Yazılı görev 1>
Aşağıdaki üç ifadenin metinle uyuşup uyuşmadığını belirtin; her birine evet ya da hayır deyin ve metinden karar veren sözleri aynen alıntılayın. (a) Ölçü-tartı gerektiren meslekler dindarlığa uymayan, kaçınılması gereken mesleklerdir. (b) Mutaffifin sûresi ölçü-tartı mevzuunu müstakilen ele alır. (c) Hz. Peygamber ölçek ve terazi kullananlara, önceki kavimleri helâk eden tek bir işten söz etmiştir.
Yazılı görev 2>
Metnin "Şurası açıktır ki, bazı" ifadesinden "haber vermiş, müjdelemiştir." ifadesine kadar olan kısmını, "meslekler" yerine "işler" koyarak değiştirip yeniden yazın.

Verilen metin>
□ □ □ □

ـ3ـ وعن ابن عباس رضى
اللّه عنهما قال: قالَ رَسُولُ اللّهِ #: ]‘هْلِ
المِكْيَالِ والميزانِ
إنكُمْ قَدْ وُلِّيتم أمْرَينِ هَلَكَتْ فِيهمَا ا‘ُمَمُ السَّالفةُ قبلَكُمْ[.
أخرجه الترمذى .
3. (207)-
İbnu Abbas (radıyallahu anh) anlatıyor: Hz. Peygamber (aleyhissalâtu
vesselâm) mikyal (ölçek) ve mîzân (terazi) kullananlara şöyle hitab etti:
"Sizler bizden önce gelip geçen kavimleri
helâk eden iki işi üzerinize almış bulunmaktasınız"
AÇIKLAMA:
Burada ictimaî ahlâkın mühim bir esasına
parmak basılmaktadır: Alış-veriş sırasında ölçü ve tartıda dürüstlük,
fertler arası güven, sevgi, saygı gibi pek çok umur buradaki dürüstlüğe
dayanır. Cemiyetin ahengi, huzuru ve dolayısıyla sağlıklı terakki de bunlara
dayanmaktadır. Bir cemiyette bu bağlar bozuldu mu, o cemiyetin batması
yakındır. Başta Hz. Şuayb'in kavmi olmak üzere, birçok kavimlerin bu
ölçü-tartı hilesinin getirdiği bozukluklarla battığını Resûlullah
(aleyhissalâtu vesselâm) hatırlatmaktadır. Kur'ân-ı Kerîm bu mevzuya birçok
âyetlerinde yer verir. Mutaffifin sûresi bu mevzuyu müstakilen ele alır.
Şurası açıktır ki, bazı safdillerin zannettiği
gibi, ölçü-tartı gerektiren meslekler, dindarlığa uymayan, kaçınılması
gereken meslekler değildir. Bu hadiste, böyle bir nasihat mevcut değildir.
Burada ölçü ve tartı meselesinde çok dikkatli davranılması, alırken de
verirken de ölçümde hassas olunması gereği vurgulanmaktadır. Nitekim daha
önce geçen hadislerden bir kısmı ve meselâ 194 numaralı hadis "Emin ve
doğruluktan ayrılmayan tüccârların peygamberler, sıddikler, şehîdler ve
sâlihlerle beraber olacaklarını" haber vermiş, müjdelemiştir.
ـ4ـ وعن ابن حرملة قال:
]وَهَبَتْ لَنَا أمُّ حبِيبةَ بِنْتُ ذُؤيبِ بنِ قيسٍ الْمُزَنِيَّةُ صَاعاً
حدّثَتْنَا عن ابنِ أخِى صَفِيةَ عن صفيةَ زوجِ النبىِّ # أنهُ صَاعُ النبىِّ
#. قال أنسُ: فجرَّبتُهُ فَوَجَدتُهُ مُدّيْنِ ونصفاً بِمُدِّ هشَامٍ[. أخرجه
أبو داود .

□ □ □ □

Verilen malzeme>
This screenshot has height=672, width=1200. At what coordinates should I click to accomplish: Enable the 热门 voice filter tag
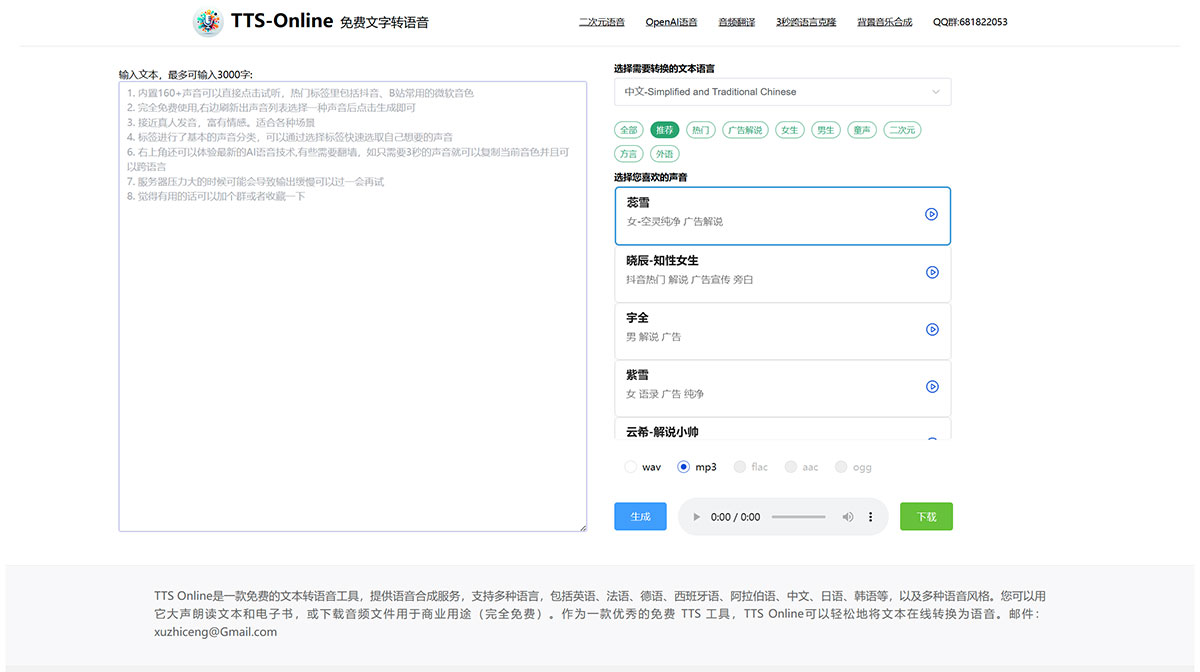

□ □ □ □

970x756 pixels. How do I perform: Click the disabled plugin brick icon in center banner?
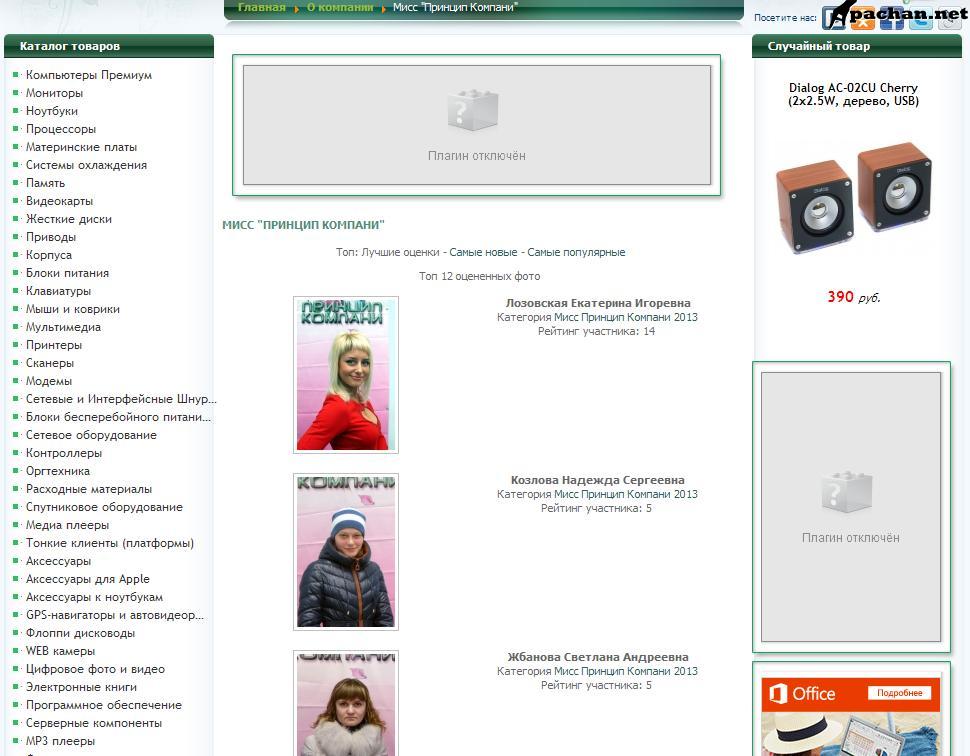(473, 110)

□ □ □ □

Yazılı çözüm 1>
(a) Hayır: "ölçü-tartı gerektiren meslekler, dindarlığa uymayan, kaçınılması gereken meslekler değildir."
(b) Evet: "Mutaffifin sûresi bu mevzuyu müstakilen ele alır."
(c) Hayır: "Sizler bizden önce gelip geçen kavimleri helâk eden iki işi üzerinize almış bulunmaktasınız"

Yazılı çözüm 2>
Şurası açıktır ki, bazı safdillerin zannettiği
gibi, ölçü-tartı gerektiren işler, dindarlığa uymayan, kaçınılması
gereken işler değildir. Bu hadiste, böyle bir nasihat mevcut değildir.
Burada ölçü ve tartı meselesinde çok dikkatli davranılması, alırken de
verirken de ölçümde hassas olunması gereği vurgulanmaktadır. Nitekim daha
önce geçen hadislerden bir kısmı ve meselâ 194 numaralı hadis "Emin ve
doğruluktan ayrılmayan tüccârların peygamberler, sıddikler, şehîdler ve
sâlihlerle beraber olacaklarını" haber vermiş, müjdelemiştir.